LPA reviewed staff binders.
LPA reviewed medication room and medication logs.
First Aid kit was observed in medication room and found to be complete.

LPA and CC De Castro Abragan discussed the Administrator Certificates for the facility. There is currently only one Active Certificate holder, Ravi Stephen, for this Licensee. CC De Castro Abragan looked up her own Administrator Certificate in the online portal and it was found to be in the Pending List. Upon further inquiry, it was found that there was a message for CC in the Genesis portal, stating she had submitted incorrect information and is currently calling Sacramento to find out what is needed to complete the process. The other staff that is in pending status is the currently listed Administrator Sundari Susan Kendakur.

Citations were issued on this day. Technical Violations were issued on this day.

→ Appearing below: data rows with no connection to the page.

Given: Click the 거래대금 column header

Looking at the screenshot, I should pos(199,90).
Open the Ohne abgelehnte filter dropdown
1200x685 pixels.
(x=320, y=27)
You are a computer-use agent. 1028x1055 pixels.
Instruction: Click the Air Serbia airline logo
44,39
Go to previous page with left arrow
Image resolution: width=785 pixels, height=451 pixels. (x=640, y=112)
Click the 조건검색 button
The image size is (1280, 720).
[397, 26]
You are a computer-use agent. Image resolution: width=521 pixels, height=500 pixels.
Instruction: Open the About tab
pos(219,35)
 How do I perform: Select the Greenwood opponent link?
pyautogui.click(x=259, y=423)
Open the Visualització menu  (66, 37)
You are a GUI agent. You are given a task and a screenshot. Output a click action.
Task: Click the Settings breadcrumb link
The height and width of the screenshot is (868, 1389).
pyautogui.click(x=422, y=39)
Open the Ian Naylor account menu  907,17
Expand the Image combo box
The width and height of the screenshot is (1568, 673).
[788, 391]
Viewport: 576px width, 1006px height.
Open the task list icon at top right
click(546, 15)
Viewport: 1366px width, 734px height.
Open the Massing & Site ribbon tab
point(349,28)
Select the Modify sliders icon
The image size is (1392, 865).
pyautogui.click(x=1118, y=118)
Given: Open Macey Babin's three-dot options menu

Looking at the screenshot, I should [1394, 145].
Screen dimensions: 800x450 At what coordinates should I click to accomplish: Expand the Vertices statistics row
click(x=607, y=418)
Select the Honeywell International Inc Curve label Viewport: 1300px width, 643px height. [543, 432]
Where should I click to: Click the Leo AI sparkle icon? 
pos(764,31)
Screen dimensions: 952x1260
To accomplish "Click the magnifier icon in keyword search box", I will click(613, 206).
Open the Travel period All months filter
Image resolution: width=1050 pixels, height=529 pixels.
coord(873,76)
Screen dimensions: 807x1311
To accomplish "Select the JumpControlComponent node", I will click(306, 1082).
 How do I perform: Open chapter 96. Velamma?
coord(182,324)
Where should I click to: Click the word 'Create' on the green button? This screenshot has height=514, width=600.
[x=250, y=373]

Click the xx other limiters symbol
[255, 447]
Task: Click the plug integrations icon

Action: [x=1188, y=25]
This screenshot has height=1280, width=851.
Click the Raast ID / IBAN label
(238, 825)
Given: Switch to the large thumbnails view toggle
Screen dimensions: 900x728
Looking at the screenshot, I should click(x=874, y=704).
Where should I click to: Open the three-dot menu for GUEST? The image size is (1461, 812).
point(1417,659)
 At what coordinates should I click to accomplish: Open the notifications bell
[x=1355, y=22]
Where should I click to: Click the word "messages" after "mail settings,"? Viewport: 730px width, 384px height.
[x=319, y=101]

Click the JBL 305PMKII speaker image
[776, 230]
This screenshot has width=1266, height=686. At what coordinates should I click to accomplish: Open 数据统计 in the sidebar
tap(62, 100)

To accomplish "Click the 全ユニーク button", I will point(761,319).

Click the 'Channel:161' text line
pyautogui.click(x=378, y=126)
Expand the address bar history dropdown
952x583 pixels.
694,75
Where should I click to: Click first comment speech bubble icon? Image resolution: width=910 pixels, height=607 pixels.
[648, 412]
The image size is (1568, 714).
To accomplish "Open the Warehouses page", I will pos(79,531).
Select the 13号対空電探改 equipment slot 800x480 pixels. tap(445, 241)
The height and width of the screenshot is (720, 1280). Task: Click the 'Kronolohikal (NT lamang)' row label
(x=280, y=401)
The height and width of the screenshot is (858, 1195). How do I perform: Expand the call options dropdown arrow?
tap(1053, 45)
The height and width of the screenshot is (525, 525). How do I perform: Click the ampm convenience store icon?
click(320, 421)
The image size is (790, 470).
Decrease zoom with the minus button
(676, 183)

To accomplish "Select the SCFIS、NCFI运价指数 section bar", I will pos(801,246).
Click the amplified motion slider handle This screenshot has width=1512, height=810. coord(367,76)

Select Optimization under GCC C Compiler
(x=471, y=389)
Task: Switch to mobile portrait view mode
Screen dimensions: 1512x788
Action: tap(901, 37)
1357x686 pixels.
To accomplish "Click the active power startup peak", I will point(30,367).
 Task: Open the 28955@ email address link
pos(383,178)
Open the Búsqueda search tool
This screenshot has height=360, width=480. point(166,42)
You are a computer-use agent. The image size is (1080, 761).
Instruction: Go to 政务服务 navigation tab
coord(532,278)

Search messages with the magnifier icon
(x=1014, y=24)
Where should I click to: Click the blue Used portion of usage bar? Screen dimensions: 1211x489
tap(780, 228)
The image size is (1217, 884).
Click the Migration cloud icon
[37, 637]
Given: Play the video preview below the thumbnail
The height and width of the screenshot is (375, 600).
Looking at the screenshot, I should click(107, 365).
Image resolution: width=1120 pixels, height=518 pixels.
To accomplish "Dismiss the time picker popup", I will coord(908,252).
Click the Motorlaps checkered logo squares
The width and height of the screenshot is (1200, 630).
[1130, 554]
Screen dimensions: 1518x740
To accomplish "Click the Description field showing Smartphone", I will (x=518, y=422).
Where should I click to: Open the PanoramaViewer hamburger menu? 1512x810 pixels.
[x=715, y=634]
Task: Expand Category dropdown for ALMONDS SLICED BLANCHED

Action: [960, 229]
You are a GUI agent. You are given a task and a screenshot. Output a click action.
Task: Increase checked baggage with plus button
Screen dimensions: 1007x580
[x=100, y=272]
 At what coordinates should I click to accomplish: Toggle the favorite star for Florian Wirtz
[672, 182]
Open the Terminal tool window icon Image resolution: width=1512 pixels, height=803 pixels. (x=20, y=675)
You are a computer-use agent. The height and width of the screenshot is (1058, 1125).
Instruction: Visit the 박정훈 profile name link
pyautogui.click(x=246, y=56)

LPA is requesting the following documents be submitted to the Fresno CCL office by 5/07/2025 : Designation of Facility Responsibility (LIC308), Administrator Organization (LIC 309), Affidavit regarding Client/Resident Cash Resources (LIC 400), Liability Insurance, Emergency and Disaster Plan (LIC 610D) Personnel Report (LIC500), Register of Facility Clients/Residents for (LIC9020A), Surety Bond.
Sergiy PidgirnyTELEPHONE: (559) 243-8080
Daiquiri BoydTELEPHONE: 559-243-8080
DATE: 04/25/2025
I acknowledge receipt of this form and understand my licensing appeal rights as explained and received.
FACILITY REPRESENTATIVE SIGNATURE: DATE: 04/25/2025
This report must be available at Child Care and Group Home facilities for public review for 3 years.

LIC809 (FAS) - (06/04)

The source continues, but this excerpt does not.